Normes ouvertes communes et sécurisées de communication

Les RTS imposent aux prestataires de services de paiement une traçabilité de toutes les interactions avec le porteur, avec les autres entités (PSP tiers, commerçants, …).
Les RTS indiquent également les exigences de sécurité concernant les interfaces d’accès aux comptes de paiement pour les initiateurs de paiement ou les agrégateurs de comptes bancaires.

Contrairement à ce qui est dit, il ne risque donc pas y avoir beaucoup de changement le 14 septembre 2019. La transition se fera en douceur : mars 2021 pour la majorité des transactions et septembre 2022 pour la totalité.

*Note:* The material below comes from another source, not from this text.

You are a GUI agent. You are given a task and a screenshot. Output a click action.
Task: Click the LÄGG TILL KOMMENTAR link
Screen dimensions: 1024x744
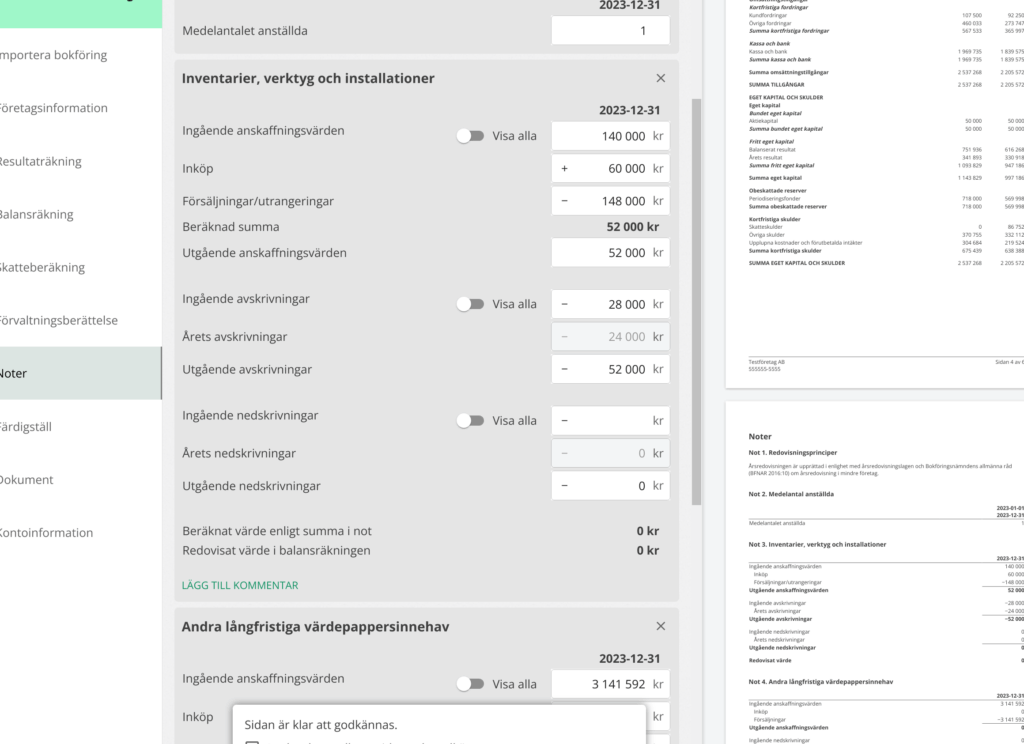[x=240, y=585]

En attendant, le bon vieux 3D Secure avec l’envoi d’un code à usage unique par SMS pour prouver que l’on est détenteur du téléphone (catégorie « ce que l’on possède ») est toléré.

5 commentaires à propos de “Un petit tour du côté de la DSP 2”

  1. A noter que qu’à partir du 1er avril 2020, les e-commerçants doivent initier un processus d’authentification (systématiquement sur le scheme CB) ou bénéficier d’une dérogation (schemes Visa/ MC), si l’opération de paiement est dans le scope des RTS SCA.

    Si le processus d’authentification n’est pas initié par le commerçant, alors la demande d’autorisation risque d’être refusée par l’émetteur.